Although average accuracy of laypeople was similar for both vignette sets, they were more accurate in identifying emergencies and non-emergencies, and less accurate in identifying self-care cases. The safety of advice was also significantly higher (albeit with more overtriage errors, i.e., rating symptoms as more urgent than they are). From an ecological rationality perspective, these findings make sense: because individuals face no harm in calling a general practitioner but might face negative health outcomes if they experience symptoms that require treatment but do not seek health care, they can be expected to be risk averse and seek care rather than stay at home. However, this might lead to a high burden on primary care clinics. Unlike a previous study, which used traditional vignettes and reported that laypeople have difficulty identifying emergencies47, they identified emergencies more reliably and had difficulty identifying self-care cases when using representative vignettes. Since representative vignettes have a higher generalizability, laypeople seem more likely to identify emergencies in the real world as such cases might be clearer. Thus, from an applied perspective, decision support tools should focus on helping laypeople identify self-care cases rather than emergencies. This might help distributing resources in the healthcare system more efficiently and freeing up resources in primary care (and emergency departments).
For SAAs, we observed higher accuracy overall and for each triage level when using representative vignettes. However, we also found a slightly lower safety of advice compared to the traditional set, whereas our findings regarding inclination to overtriage are inconclusive. When comparing different SAAs using the CCS, rankings varied significantly between traditional and representative vignettes. This highlights the crucial role of the vignette sets in SAA testing. When selecting an SAA for general use in guiding patients through the healthcare system, these different vignettes would lead to varying choices.
In LLMs, we observed significant differences across all estimates when comparing representative and traditional vignette sets. The average accuracy was higher with representative vignettes, but the distribution across different triage levels varied. Emergency and self-care cases were less frequently identified correctly, while non-emergency cases were identified more often. The advice was also safer with representative vignettes, although they led to more overtriage errors. The ranking of LLMs also changed when using representative vignettes.

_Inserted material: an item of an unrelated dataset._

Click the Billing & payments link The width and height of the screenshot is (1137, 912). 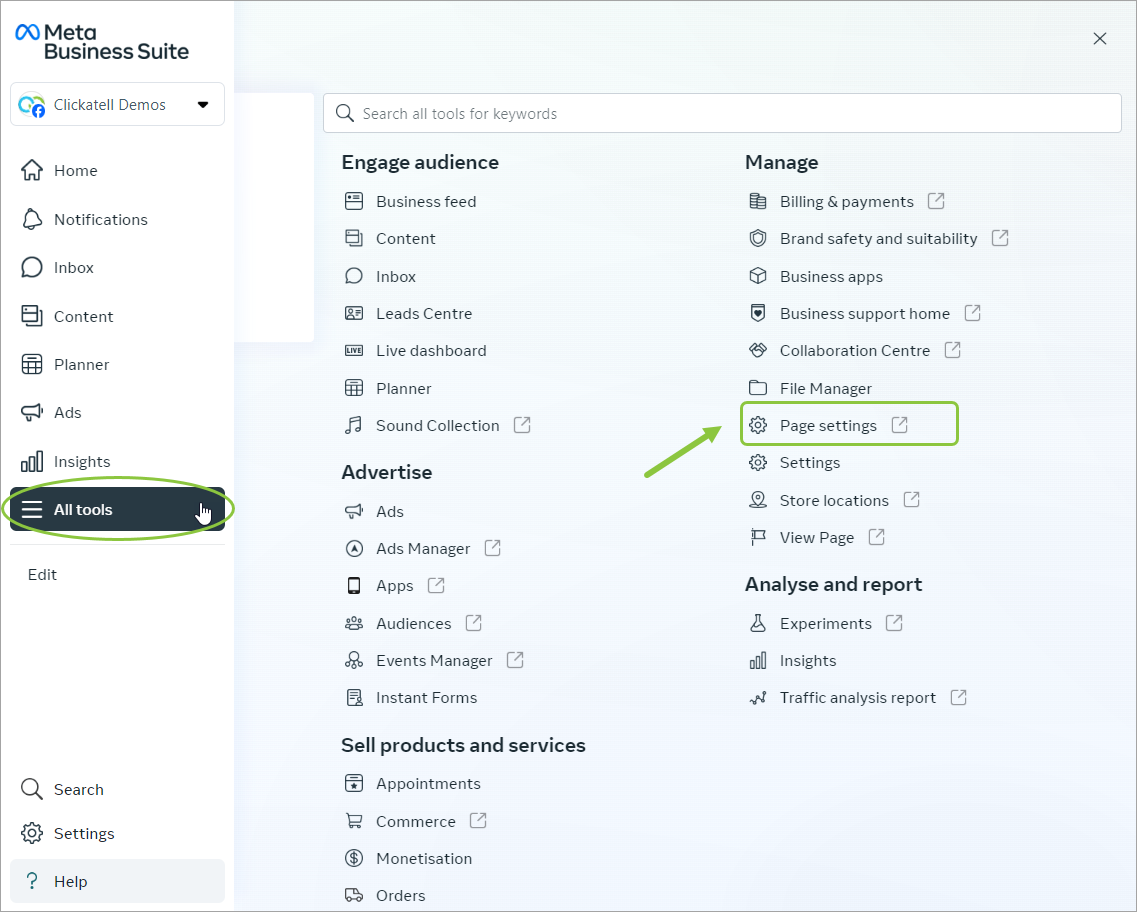pyautogui.click(x=846, y=202)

Overall, we found that our results differed when using representative vignettes, aligning with our hypothesis and findings from several other empirical studies24,27,29,31. This suggests that employing a representative design approach is valuable for evaluating laypeople’s self-triage performance with and without SAAs. Importantly, we do not claim that the sampling method presented in this article is or should be the only and best way to evaluate SAAs. On the contrary, in line with the concept of representative design, we suggest that each use case requires its specific set of stimuli (e.g., case vignettes sampled from different populations in specific situations). For example, to identify if SAAs miss severe cases with atypical clinical presentations, vignettes should only be sampled from patients that presented with atypical symptoms. In this sense, also traditional vignettes can provide valuable insights, for instance, to examine how SAAs might perform when being used by clinicians. Similarly, studying ED cases (as done by Fraser et al.48) could help determine if patients visiting the ED might have opted for primary care had they consulted an SAA beforehand. With a sample of primary care cases, the potential effect of SAAs on the redistribution of care seeking efforts could be assessed from a systems perspective. However, there may be some cases in which researchers do not want to test how SAAs perform in the real world but how they could perform in hypothetical cases, e.g., when examining if an SAA can still solve a case when another unrelated symptom is added. In such cases, artificially constructed or edited vignettes may be more helpful than representative vignettes.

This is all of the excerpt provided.